_PROBLEM STATEMENT_.
Copy out, word for word, the lines of the items from the line with "Where should I" up to and including the line with "pos(106,81)", and omit the pictures.

_DATA EXTRACT_.

****************************************

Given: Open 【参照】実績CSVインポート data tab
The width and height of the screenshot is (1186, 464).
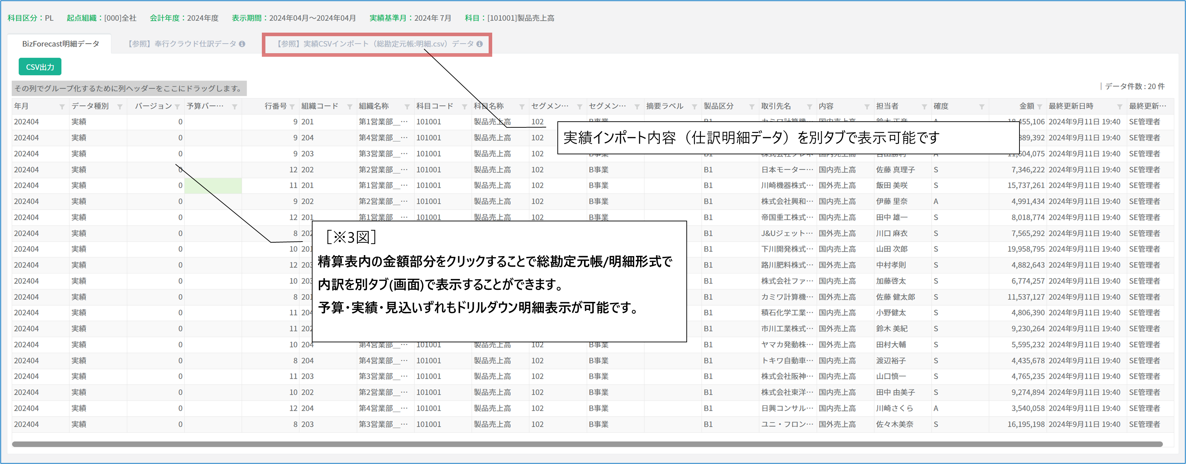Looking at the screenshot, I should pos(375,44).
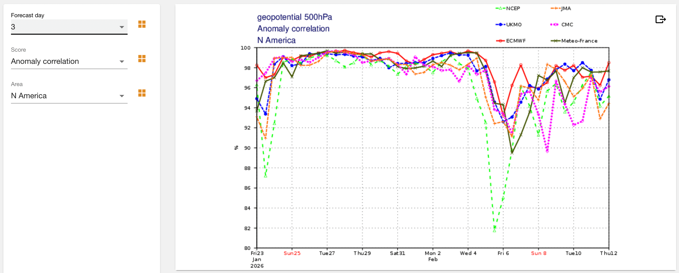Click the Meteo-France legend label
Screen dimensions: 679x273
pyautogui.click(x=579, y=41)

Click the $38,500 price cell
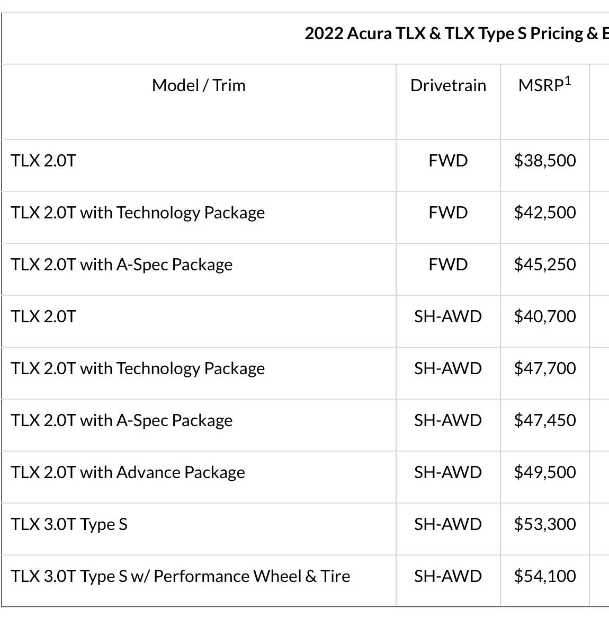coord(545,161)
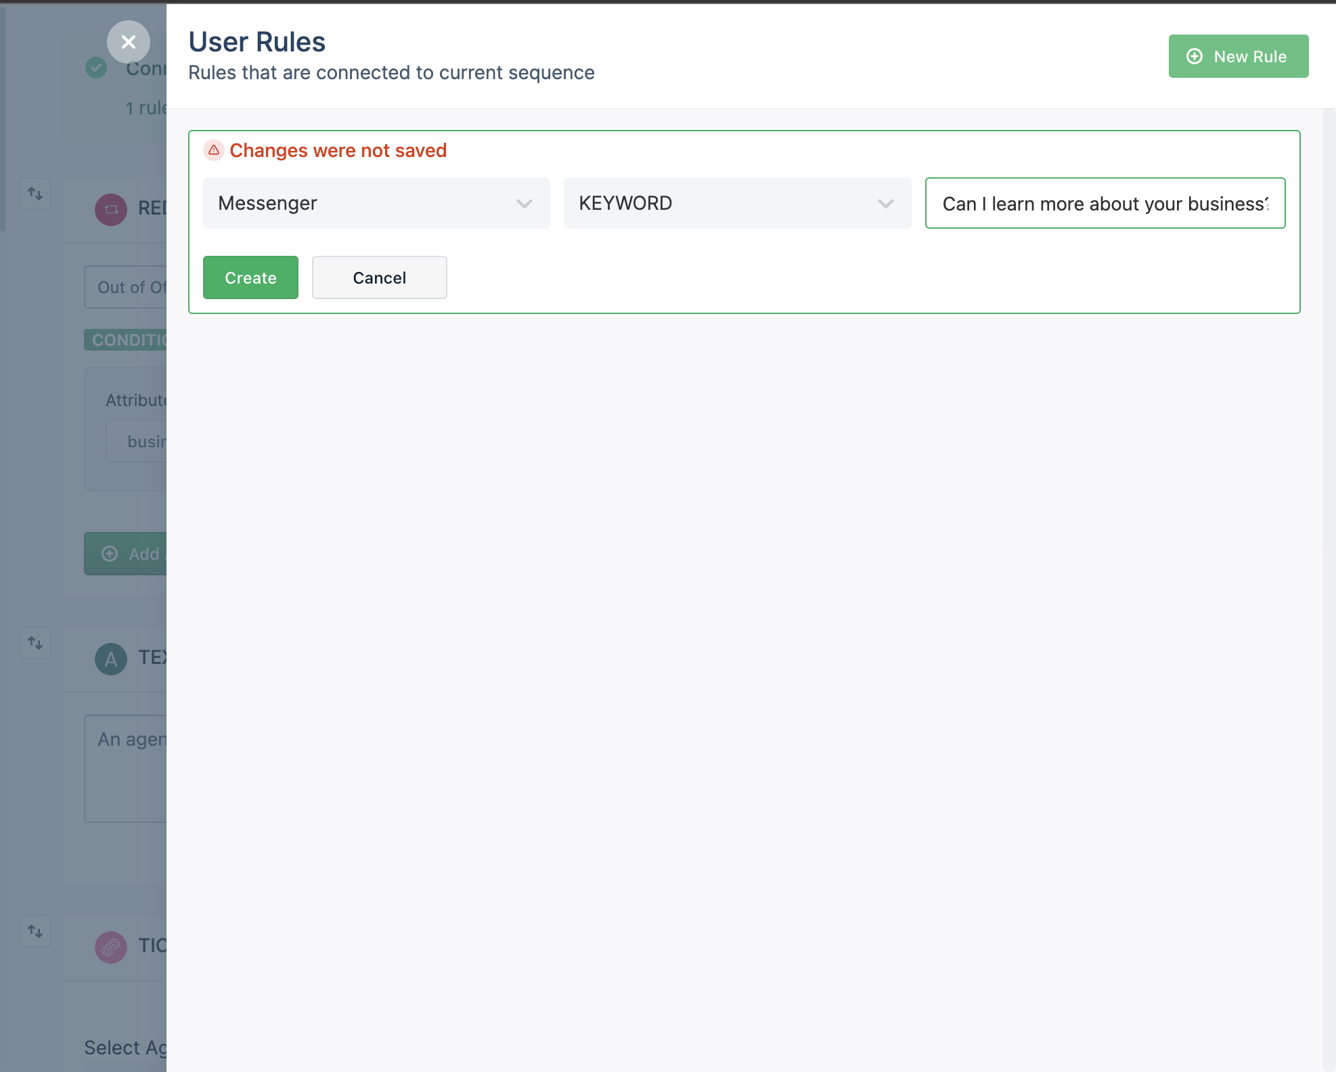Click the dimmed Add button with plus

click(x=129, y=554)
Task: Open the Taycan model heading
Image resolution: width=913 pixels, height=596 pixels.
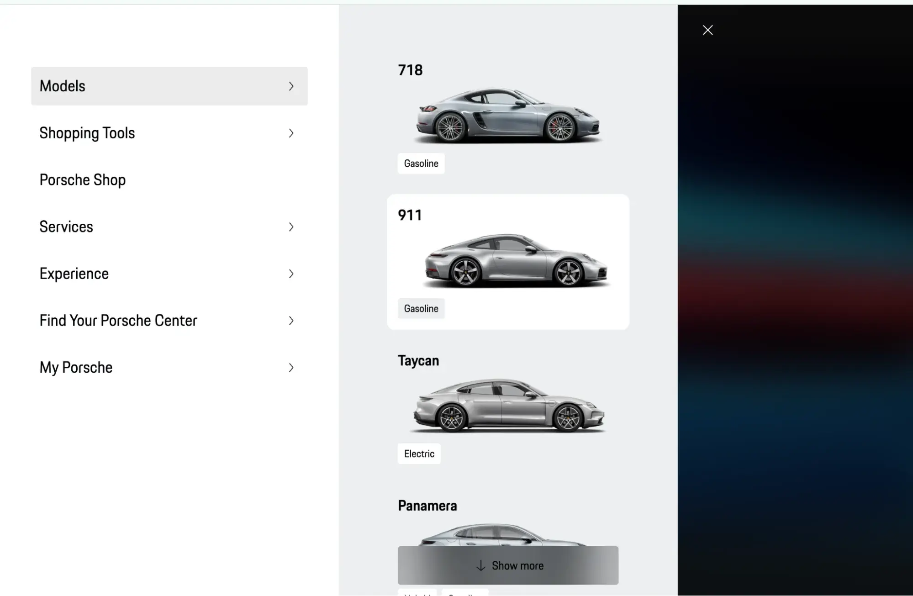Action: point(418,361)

****************************************

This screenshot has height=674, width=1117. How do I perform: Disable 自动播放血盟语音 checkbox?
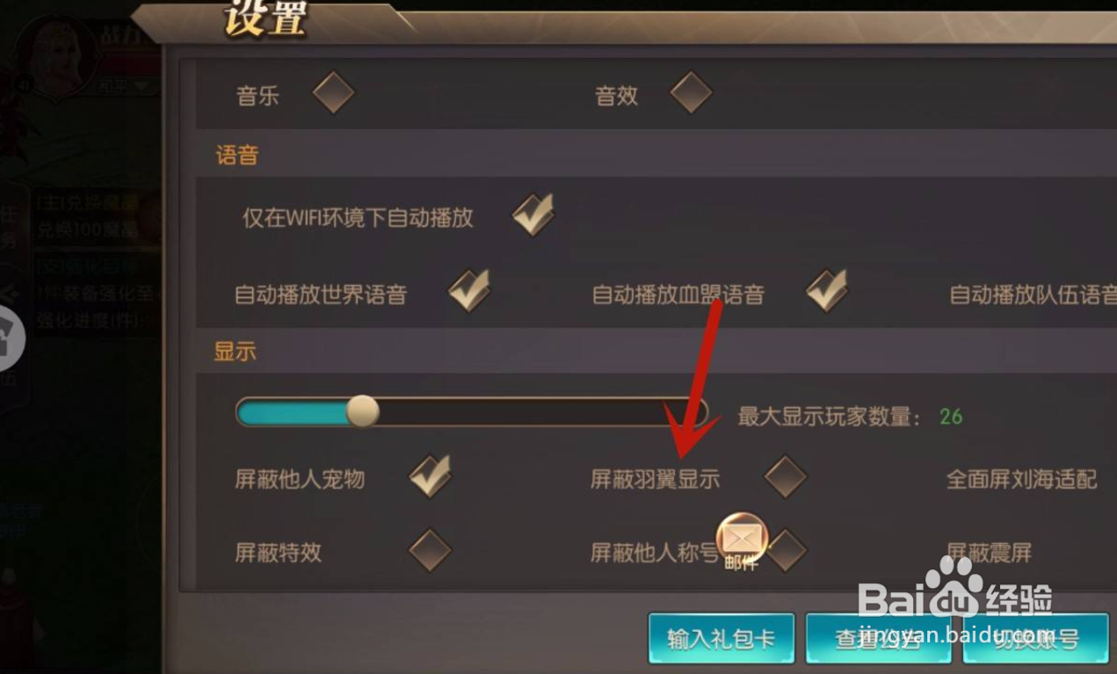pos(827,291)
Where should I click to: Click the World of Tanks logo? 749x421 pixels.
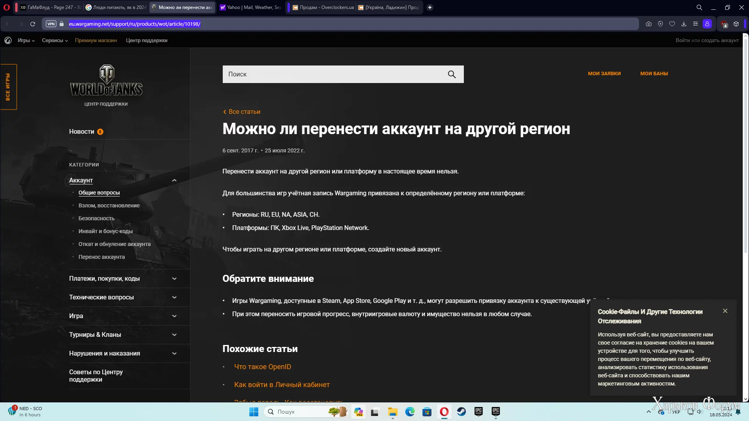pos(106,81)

****************************************

_SOLUTION BELOW_.
Where should I click to: Click the World of Tanks logo? 749x421 pixels.
pos(106,81)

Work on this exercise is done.